Mile 2302 to 2323
We wake to the thick smell of smoke. It is now getting significantly worse. Ixnay leaves before us under headlamp. We are not too long behind, but without the lamps. I spot a large elk standing in the trail facing away. It hasn’t seen me. This time I am going to get a picture, just perhaps not the good side. I drop to a knee and reach for my camera. Kevin appears and the elk bolts away. Again I get nothing. Kevin calmly points out that I am not very good at this game of game.
As we hike on a sign says we are entering Mount Rainier National Park, but frankly it should have said the Smokey Mountains National Park. It is so thick now you can feel it in you eyes and lungs. Two woman approach us from the north asking where Laughing Creek side trail goes. They are trying to get out of the smoke as quickly as possible and seem willing to try anything, including a trail that goes, well somewhere.
We press on and try to imagine the views we can’t see. We pass a large and beautiful Dewy Lake. We are now starting to see more and more weekend and day hikers. In fact there are way more than we ever saw on the rim on Crater Lake or any trail in Yosemite. The area seemed like it could be nice without the smoke, but nothing explained the sheer number of people coming our way. I ask one man if there is a fire up ahead, because every man woman and child is coming towards us. He says “No, it’s just a weekend.” Apparently these Washingtonians will hike anywhere as long as the sun is kinda shining.

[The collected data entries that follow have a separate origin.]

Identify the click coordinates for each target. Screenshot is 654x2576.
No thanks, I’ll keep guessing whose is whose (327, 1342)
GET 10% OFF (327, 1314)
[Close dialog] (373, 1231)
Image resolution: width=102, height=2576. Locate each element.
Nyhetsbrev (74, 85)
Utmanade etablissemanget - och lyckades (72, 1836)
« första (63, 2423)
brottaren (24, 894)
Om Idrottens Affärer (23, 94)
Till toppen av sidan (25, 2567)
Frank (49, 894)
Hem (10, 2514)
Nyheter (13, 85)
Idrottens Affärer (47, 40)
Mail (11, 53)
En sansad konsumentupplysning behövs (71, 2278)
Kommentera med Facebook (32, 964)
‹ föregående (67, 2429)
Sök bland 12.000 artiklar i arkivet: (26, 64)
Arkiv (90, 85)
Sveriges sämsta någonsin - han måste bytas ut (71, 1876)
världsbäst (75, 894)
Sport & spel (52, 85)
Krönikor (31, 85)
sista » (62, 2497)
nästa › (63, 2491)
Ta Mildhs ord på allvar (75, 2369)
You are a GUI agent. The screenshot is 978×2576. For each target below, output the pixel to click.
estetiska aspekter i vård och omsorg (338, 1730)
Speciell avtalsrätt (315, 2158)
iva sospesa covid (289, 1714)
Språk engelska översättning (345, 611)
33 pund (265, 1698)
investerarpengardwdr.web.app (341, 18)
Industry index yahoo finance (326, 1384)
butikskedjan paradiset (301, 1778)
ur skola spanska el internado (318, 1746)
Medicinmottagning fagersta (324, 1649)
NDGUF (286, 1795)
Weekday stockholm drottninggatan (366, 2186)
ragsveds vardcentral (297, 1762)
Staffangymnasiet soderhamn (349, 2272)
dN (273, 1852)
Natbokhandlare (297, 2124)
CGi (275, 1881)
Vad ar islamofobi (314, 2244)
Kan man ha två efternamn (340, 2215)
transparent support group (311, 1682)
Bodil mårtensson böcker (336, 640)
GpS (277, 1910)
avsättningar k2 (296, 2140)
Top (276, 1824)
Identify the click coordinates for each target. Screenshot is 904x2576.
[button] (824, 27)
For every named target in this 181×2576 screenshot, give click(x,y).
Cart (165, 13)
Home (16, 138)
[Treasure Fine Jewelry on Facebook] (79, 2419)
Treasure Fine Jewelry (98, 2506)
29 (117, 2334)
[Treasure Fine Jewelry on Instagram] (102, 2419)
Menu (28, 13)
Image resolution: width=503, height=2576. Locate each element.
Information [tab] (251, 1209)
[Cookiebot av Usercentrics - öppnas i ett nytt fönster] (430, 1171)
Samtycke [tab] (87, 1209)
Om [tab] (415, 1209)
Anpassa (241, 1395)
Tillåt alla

At Chinook Pass there is a highway and a packed parking lot. We hope for some trail magic from these enthusiastic outdoors types, but no luck. The closest thing to magic is a pit toilet whose door is not locked. We push on another 2 miles through the smoke to Sheep Lake. The name is a mystery as there are no sheep and it is not even shaped like a sheep. It could have been named Loud With Lots Of Kids And Dogs Peeing In It Lake, but then truth in advertising is not always a good idea. Eventually Sunday begins to fade and the weekend and day hikers head back for their cars. We have dinner and fall asleep, hoping the wind shifts and takes the smoke back to Mount Adams.